Background
Streams and rivers are an important environmental resource and provide water for many human needs. Streamflow is a measure of the volume of water carried by rivers and streams. Changes in streamflow can directly influence the supply of water available for human consumption, irrigation, generating electricity, and other needs. In addition, many plants and animals depend on streamflow for habitat and survival.
Streamflow naturally varies over the course of a year. For example, rivers and streams in many parts of the country have their highest (peak) flow when snow melts in the spring. The amount of streamflow is important because high flows can cause erosion and damaging floods, while very low flows can harm fish and reduce the amount of water available for people to use. The timing of peak flow is important because it affects the ability of reservoir managers to store water to meet societal needs later in the year. In addition, some plants and animals (such as fish that migrate) depend on particular timing and amounts of streamflow as part of their life cycles.
Climate change can affect streamflow in several ways. Changes in the amount of snowpack and timing of spring melting can alter the size and timing of peak streamflows. The amount of precipitation, particularly heavy precipitation, influences the magnitude of peak flows. Changes in precipitation and air temperatures during low-flow seasons can have large effects on streamflow during these critical drought-related periods.
Hydrologic Indicators
The U.S. Geological Survey measures streamflow in rivers and streams across the United States using continuous monitoring devices called stream gauges. This indicator is based on 211 stream gauges located in areas where trends will not be substantially influenced by dams, reservoir management, wastewater treatment facilities, or other activities.
This indicator examines three important measures of streamflow conditions that occur over the course of a year.

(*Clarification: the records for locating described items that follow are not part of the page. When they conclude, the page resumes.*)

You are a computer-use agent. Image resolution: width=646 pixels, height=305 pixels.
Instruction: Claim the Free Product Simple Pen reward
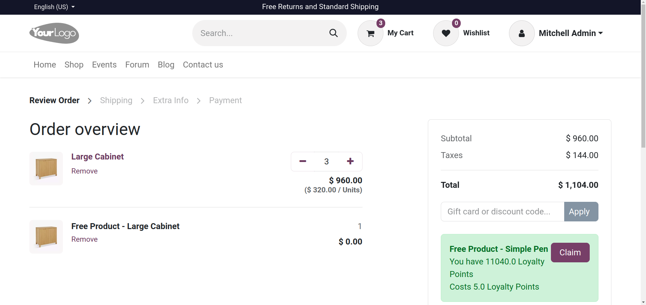click(570, 252)
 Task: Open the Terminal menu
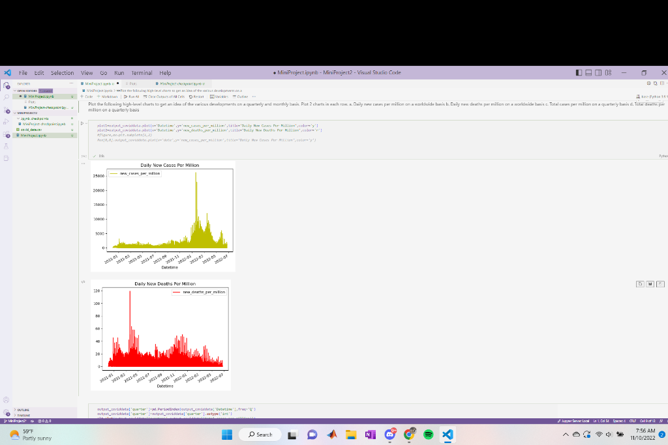[x=142, y=73]
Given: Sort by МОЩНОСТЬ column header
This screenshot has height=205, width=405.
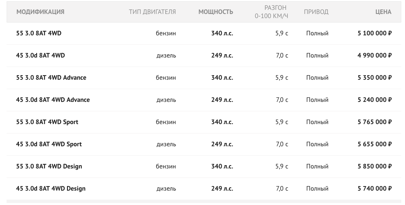Looking at the screenshot, I should pyautogui.click(x=216, y=12).
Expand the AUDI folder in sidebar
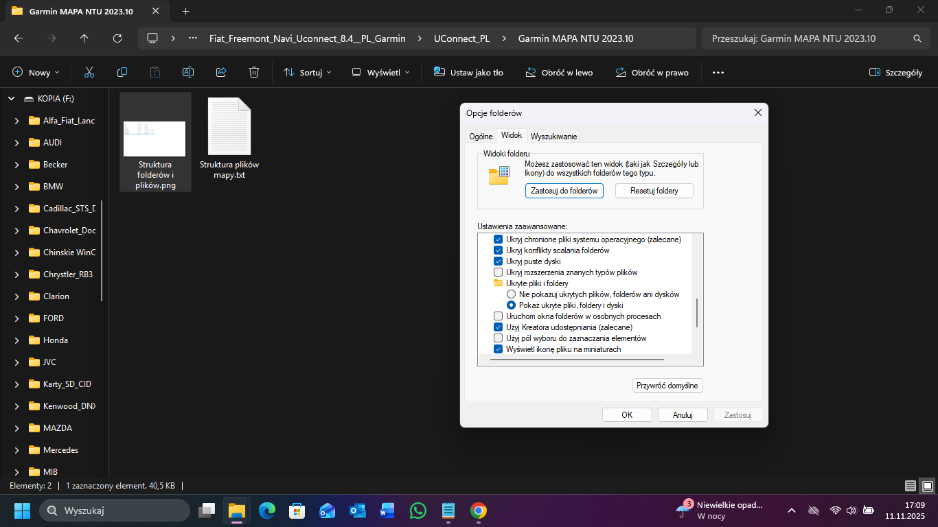Screen dimensions: 938x527 [17, 143]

Figure 1 looks at the driest conditions each year, which are commonly calculated by averaging the lowest seven consecutive days of streamflow over the calendar year. Figure 2 examines high flow conditions, which are commonly calculated as the highest average flow over three consecutive days. Hydrologists use this measure because a three-day averaging period has been shown to effectively characterize runoff associated with storms and peak snowmelt throughout a range of watershed areas.
Figure 3 shows changes in the timing of spring runoff over time. This measure is limited to 78 stream gauges in areas where at least 30 percent of annual precipitation falls as snow. Scientists look at the total volume of water that passes by a gauge between January 1 and May 31, then determine the date when half of that water has gone by. This date is called the winter-spring center of volume date. A long-term trend toward an earlier date suggests that spring snowmelt is happening earlier. Figure 3 covers a shorter period of time than Figures 1 and 2 (50 years instead of 70 years) because of data availability.
Key Points
- In the past 70 years, seven-day low flows have generally increased in the Northeast and Midwest (in other words, on the driest days, streams are carrying more water than before) in parts of the Southeast and the Pacific Northwest. Overall, more sites have seen increases than decreases. The graph shows the influence of widespread droughts—for example, during the 1950s and 1960s (see fig. 1).

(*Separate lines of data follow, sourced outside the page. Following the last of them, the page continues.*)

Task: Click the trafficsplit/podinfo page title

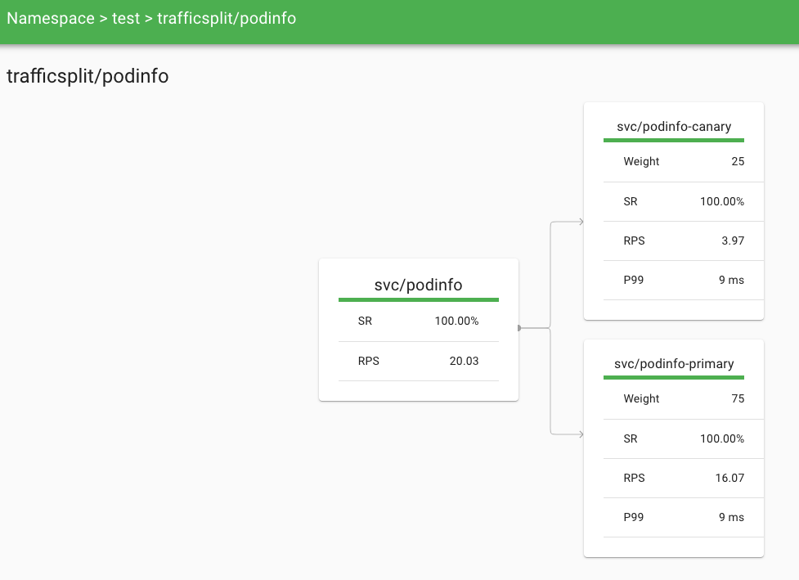Action: pos(87,76)
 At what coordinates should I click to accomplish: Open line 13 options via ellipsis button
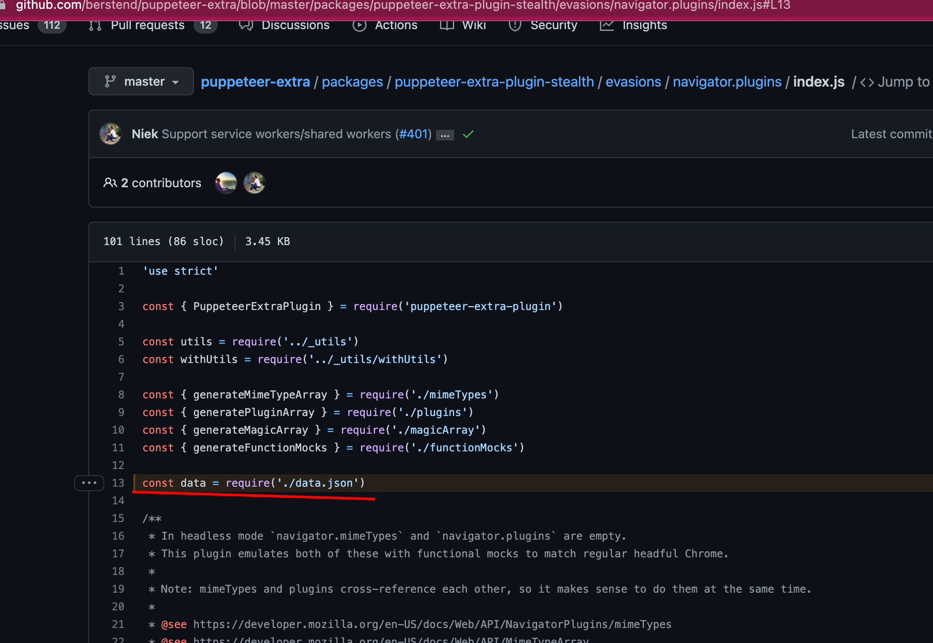[89, 483]
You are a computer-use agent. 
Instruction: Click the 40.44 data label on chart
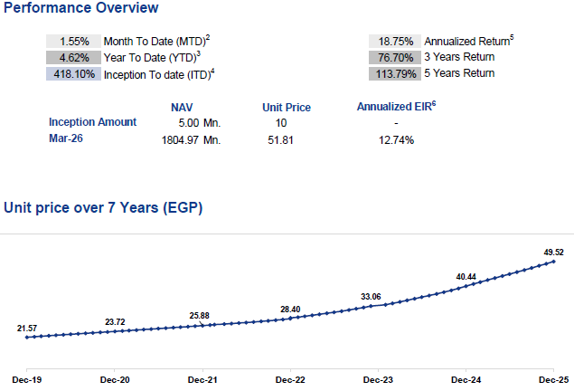(466, 277)
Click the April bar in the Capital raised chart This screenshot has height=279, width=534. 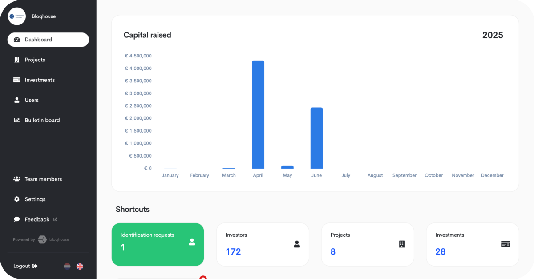click(x=258, y=114)
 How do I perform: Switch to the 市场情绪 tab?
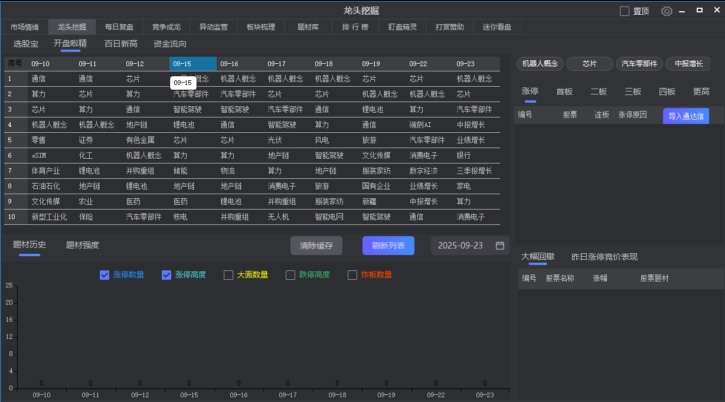click(x=25, y=27)
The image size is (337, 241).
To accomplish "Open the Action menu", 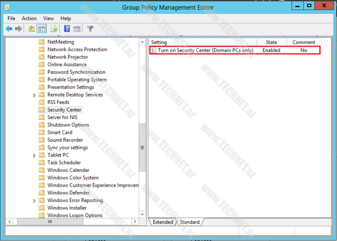I will coord(29,19).
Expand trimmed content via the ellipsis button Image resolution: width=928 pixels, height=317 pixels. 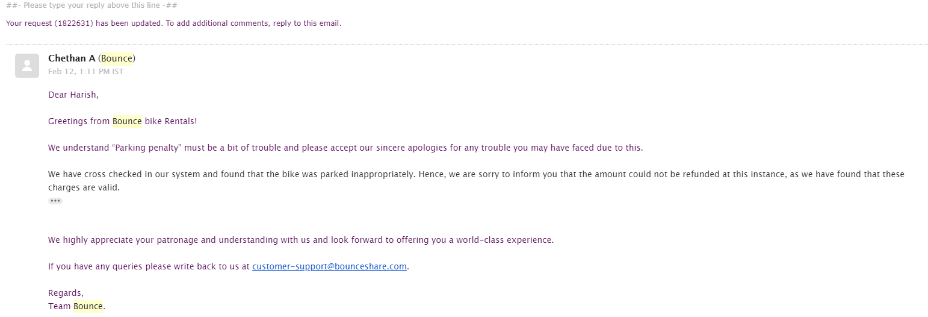pyautogui.click(x=55, y=201)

- Three-day high flow trends vary from region to region across the country. For example, streams in the Northeast have generally seen an increase or little change in high flows since 1940, while some West Coast streams have seen a decrease and others have seen an increase (see Figure 2). Overall, more sites have seen increases than decreases.

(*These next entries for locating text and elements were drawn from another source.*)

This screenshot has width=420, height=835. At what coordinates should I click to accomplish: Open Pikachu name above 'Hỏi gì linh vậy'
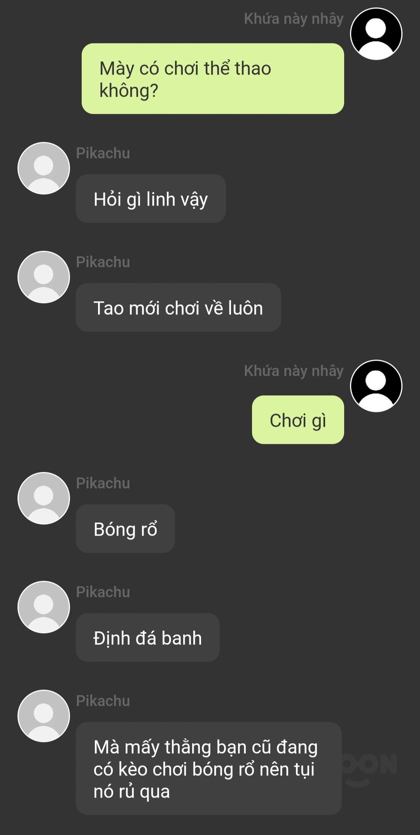click(103, 153)

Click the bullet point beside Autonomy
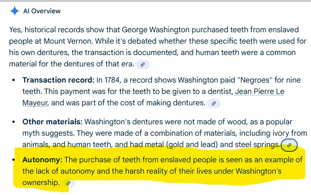tap(14, 160)
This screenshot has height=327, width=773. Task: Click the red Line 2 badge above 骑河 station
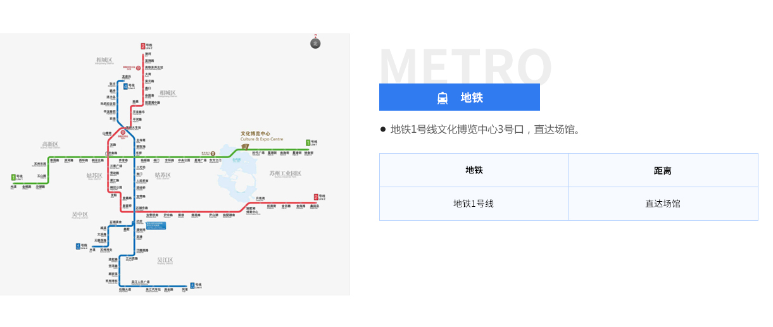tap(143, 46)
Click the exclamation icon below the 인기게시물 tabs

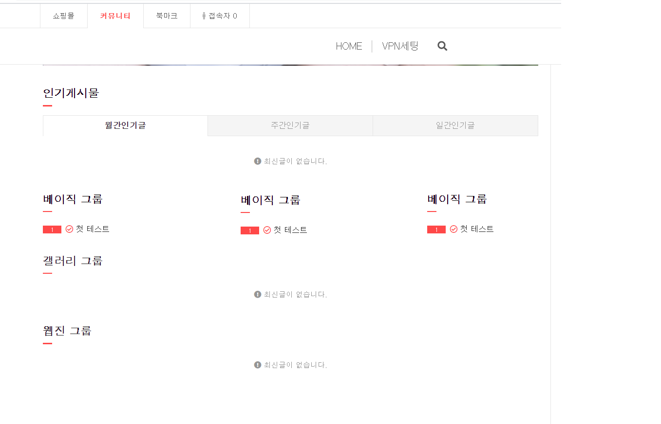[258, 161]
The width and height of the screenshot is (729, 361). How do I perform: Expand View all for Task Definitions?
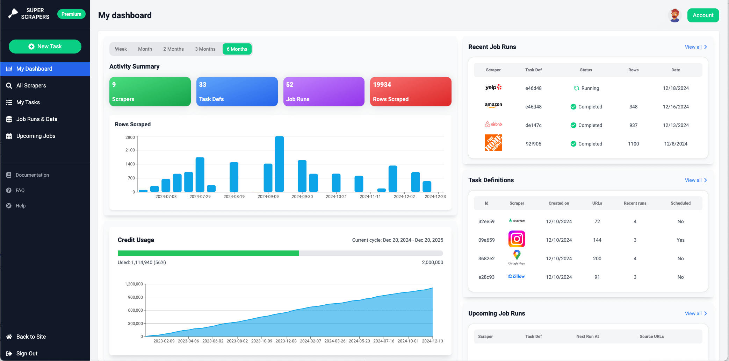click(695, 180)
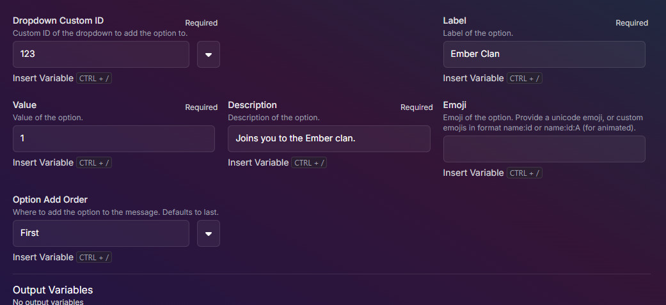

- More than half of the streams measured show winter-spring runoff happening at least 2 days earlier than it did in the past. The most dramatic change has occurred in the Northeast(see Figure 3).
Indicator Notes
Measurements were taken in areas where streamflow is not highly affected by human influences, including land cover change. However, changes in land cover and land use over time could still influence streamflow trends at some streams. The gauges used for this indicator are not evenly distributed across the country.
Data Sources
Streamflow data were collected by the U.S. Geological Survey. These data came from a set of watersheds with minimal human impacts, which have been classified as reference gages. Daily average streamflow data are stored in the National Water Information System and are publicly available at: http://waterdata.usgs.gov/nwis/
Figure 1. This map shows changes in the minimum amount of water carried by rivers and streams
across the United States from 1940 to 2009. Minimum streamflow is based on the consecutive
seven-day period with the lowest average flow during a given calendar year. The timeline shows the
median 7-day low flow streamflow for all sites for each year, which means half of the streams
measured had higher flow than the amount shown, and half had lower flow. The graph shows
streamflow in terms of inches of runoff. The solid line represents a five-year moving average.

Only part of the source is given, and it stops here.